9:30am-10:00am - 94.6%

Time to run the first iteration of the code which will just scan the keys. After fixing a couple of silly bugs it's running but is quite slow (it's running from my machine and I expect network latency is to blame), the iOPs on the cluster are not very high.

Now to add routines for determining the size of each key. First I need to use the TYPE command on each key and then depending on that type I use another command.
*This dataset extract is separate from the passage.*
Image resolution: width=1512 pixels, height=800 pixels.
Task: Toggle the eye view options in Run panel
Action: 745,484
        this.getLength = function (pos) {
            var command = "";
            if (pos == undefined) {
                pos = 0;
            }
    
    
            var command = 'GET';
            var outputLength = false;
            if (self.types[pos] == 'list') {
                command = 'LLEN';
                outputLength = true;
            } else if (self.types[pos] == 'set') {
                command = 'SMEMBERS'
            } else if (self.types[pos] == 'hash') {
                command = 'HGETALL'
            } else if (self.types[pos] == 'zset') {
                command = 'ZCARD';
                outputLength = true;
            }
            self.workingNode[command](self.keysToCheck[pos], function (err, data) {
                if (pos % 100 == 0) {
                    logger.trace("Getting length ", pos)
                }
                if (outputLength) {
                    self.sizes.push(data)
                } else {
                    self.sizes.push(JSON.stringify(data).length)
                }
                if (pos < self.keysToCheck.length - 1) {
                    self.getLength(pos + 1);
                } else {
                    self.finishedGettingLengths();
                }
            });
        }
    

A bit more debugging and this is running fine. After each 50000 keys I write the output to a file so I can keep an eye for large keys.
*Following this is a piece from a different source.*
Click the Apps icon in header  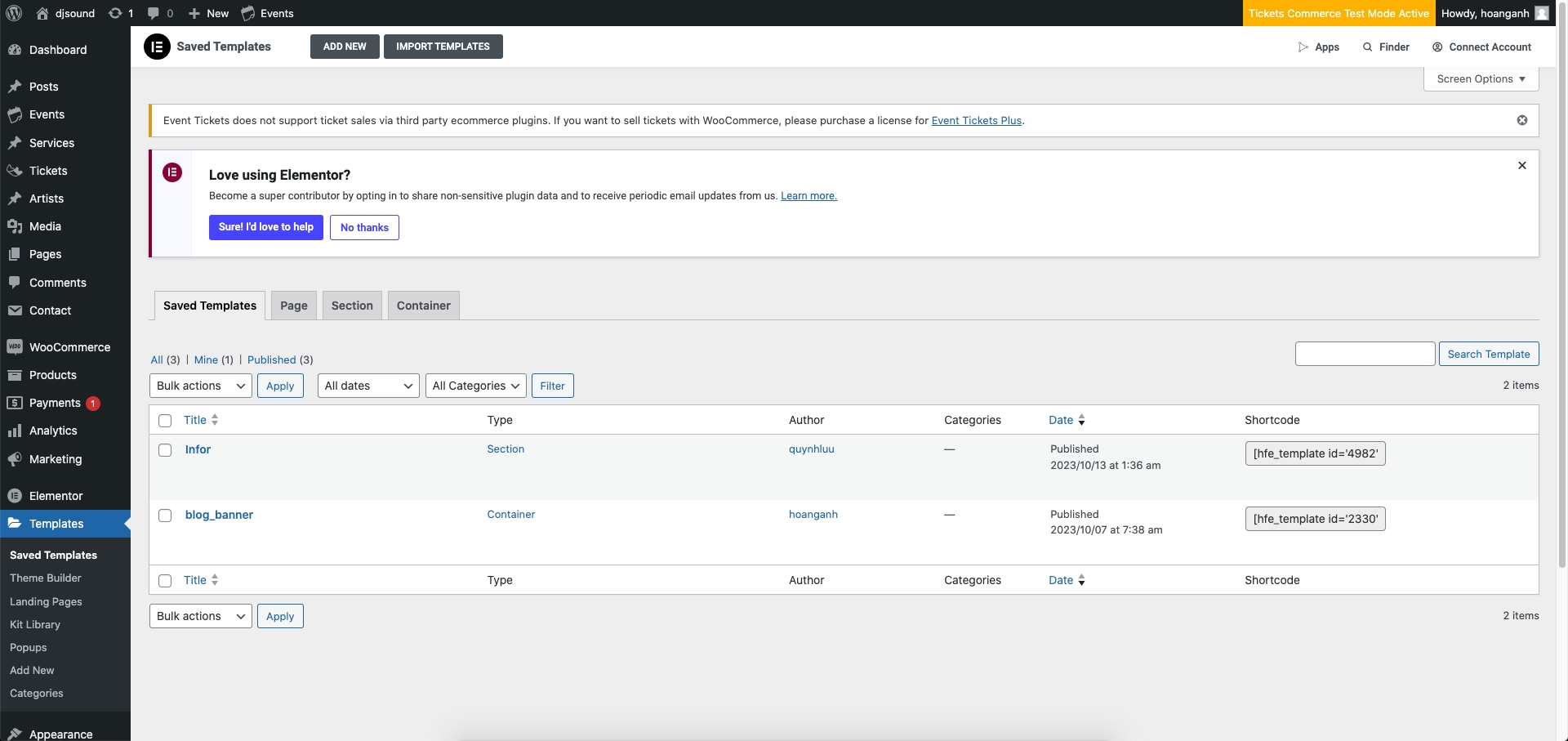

10:00-10:30am - still 94.6%

I've got about 200,000 keys but it's really slow and none of them look very large yet. A quick calculation tells me its going to take 3 days to scan the entire node. Not good.

I've got a couple of options now. The main time is taken up in the getType and getLength functions. I think about putting them in a MULTI block but because the node is part of a cluster the TYPE function complains that the keys are from different slots. So I can either split my code into two projects, running one that gets the keys and multiple instances of another one which determines types and lengths. This is probably a good idea for the future, but I'm concerned how much time it will take to engineer. I'll call it plan B.

Plan A is to run the code on a machine in AWS to reduce network latency. I copy the project over and change a couple of paths. After starting it up I can see it's going to take just over an hour to run. Memory usage is still ok so I'll go for this option.

The routine is generating files which contain a list of keys, their type and length.

"C:A:{12345}:12929","set","10"
    "N:123","hash","199"
    "C:B:{12345}:19555","set","9"
    "D:1000","string","9"
    

I'd like to visualize them but first really I just want to see if any are large.

keysize.sh
    
    cat map*.csv | sed 's/\"//g' | sort -k3nr -t","
    

I watch -n60 this in a seperate window so I can see if any large keys pop up.

Cluster is now running at about 3000 iOPs which is higher than average, but way below any alert threshold so I'm fine.

10:30-11:00am - looking for large keys

The routine is running fine, a couple of large(ish) keys have appeared (14mb or so) but not in the gigabyte range I am looking for.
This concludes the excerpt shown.